2. What are you currently reading? Recently I picked up The Silk Road: A New History by Yale professor Valerie Hansen. I’m interested in library history, and there’s a chapter on the Dunhuang Caves in Western China, which contained thousands of scrolls and one of the world’s oldest printed books, the Diamond Sutra. Most of the contents dated back over a millennia. I’ve also been skimming through Game Design: How to Create Video and Tabletop Games, Start to Finish by Lewis Pulsipher, since I’m interested in ways to gamify library instruction and thought I might discover a few ideas. My last fiction was Michael Chabon’s Yiddish Policeman’s Union, which I really liked.

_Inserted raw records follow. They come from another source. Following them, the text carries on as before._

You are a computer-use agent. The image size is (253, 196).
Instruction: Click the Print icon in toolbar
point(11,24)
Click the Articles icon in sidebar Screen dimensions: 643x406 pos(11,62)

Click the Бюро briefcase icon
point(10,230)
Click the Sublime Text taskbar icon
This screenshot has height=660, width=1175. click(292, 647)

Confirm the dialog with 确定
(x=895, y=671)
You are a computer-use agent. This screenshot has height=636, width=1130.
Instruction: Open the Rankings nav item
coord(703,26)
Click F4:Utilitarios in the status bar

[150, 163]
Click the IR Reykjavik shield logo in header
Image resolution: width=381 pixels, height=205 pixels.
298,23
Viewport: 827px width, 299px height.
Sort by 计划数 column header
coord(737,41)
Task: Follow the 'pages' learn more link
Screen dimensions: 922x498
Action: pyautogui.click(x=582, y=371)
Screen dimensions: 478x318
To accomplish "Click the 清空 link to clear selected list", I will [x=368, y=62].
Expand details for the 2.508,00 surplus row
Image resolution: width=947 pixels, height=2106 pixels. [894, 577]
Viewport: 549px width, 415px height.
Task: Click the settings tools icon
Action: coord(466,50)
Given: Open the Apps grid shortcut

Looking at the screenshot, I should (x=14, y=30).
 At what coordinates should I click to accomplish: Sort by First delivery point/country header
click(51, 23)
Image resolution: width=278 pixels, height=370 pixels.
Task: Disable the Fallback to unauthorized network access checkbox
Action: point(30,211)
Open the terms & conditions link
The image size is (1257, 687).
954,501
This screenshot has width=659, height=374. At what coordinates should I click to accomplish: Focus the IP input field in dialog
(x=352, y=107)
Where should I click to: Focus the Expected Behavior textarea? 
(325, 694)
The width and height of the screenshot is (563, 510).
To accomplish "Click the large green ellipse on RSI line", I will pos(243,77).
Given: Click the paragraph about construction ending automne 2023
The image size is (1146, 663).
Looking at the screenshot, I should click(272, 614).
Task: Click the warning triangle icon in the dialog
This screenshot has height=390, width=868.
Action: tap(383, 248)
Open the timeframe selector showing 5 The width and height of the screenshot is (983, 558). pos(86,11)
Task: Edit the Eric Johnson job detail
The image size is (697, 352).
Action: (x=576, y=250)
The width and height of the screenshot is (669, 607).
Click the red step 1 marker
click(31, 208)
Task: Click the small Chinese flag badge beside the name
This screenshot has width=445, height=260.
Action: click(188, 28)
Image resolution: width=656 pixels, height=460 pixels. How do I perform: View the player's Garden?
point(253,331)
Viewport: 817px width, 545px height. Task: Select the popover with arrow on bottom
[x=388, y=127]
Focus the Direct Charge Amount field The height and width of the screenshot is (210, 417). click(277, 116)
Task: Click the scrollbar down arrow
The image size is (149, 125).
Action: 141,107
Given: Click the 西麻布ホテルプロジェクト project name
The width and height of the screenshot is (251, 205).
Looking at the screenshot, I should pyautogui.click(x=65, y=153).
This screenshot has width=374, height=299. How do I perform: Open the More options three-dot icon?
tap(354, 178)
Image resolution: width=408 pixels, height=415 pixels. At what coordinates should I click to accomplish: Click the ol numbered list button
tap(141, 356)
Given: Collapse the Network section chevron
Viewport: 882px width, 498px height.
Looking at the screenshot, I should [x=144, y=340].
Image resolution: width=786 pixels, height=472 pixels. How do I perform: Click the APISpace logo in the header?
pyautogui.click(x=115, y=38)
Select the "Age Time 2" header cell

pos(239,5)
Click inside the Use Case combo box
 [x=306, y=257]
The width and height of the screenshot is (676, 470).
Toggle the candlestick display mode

3. Describe ACRL in three words: Helpful, collaborative, insightful.
4. What do you value about ACRL? ACRL delivers for me. I have learned so much from its conferences and publications, and most importantly I’ve made great connections with other librarians. ACRL members are interested in sharing the best ideas and in providing each other inspiration, so that that we can implement new approaches at our own institutions. I’m still a relative newcomer to librarianship, but I’ve been welcomed with open arms and my own thoughts and opinions are valued.
5. What do you, as an academic librarian, contribute to your campus? I work for a small college, so I get to wear many hats. I spend a lot of time with students, either in front of classes or working one-on-one at our research help desk. I also get to help manage our collection, both in the online resources we license and print book purchasing within my liaison areas. I also perform a lot of outreach with faculty, and that’s a great aspect of my job: I learn so much about our students and their needs from even informal discussions with our professors, and I can use that knowledge to improve our instructional strategies.
6. In your own words: Being a reference and instruction librarian (plus Jack of many other trades) is the best of all worlds for me. I love helping students and I value whatever contribution I can make to their success. Sometimes the library is loud, and sometimes it’s quiet, but the best moments are when there’s a little hum in the air; students are coming in and out, work is getting done, questions are being asked, everyone is busy, but everyone is focused.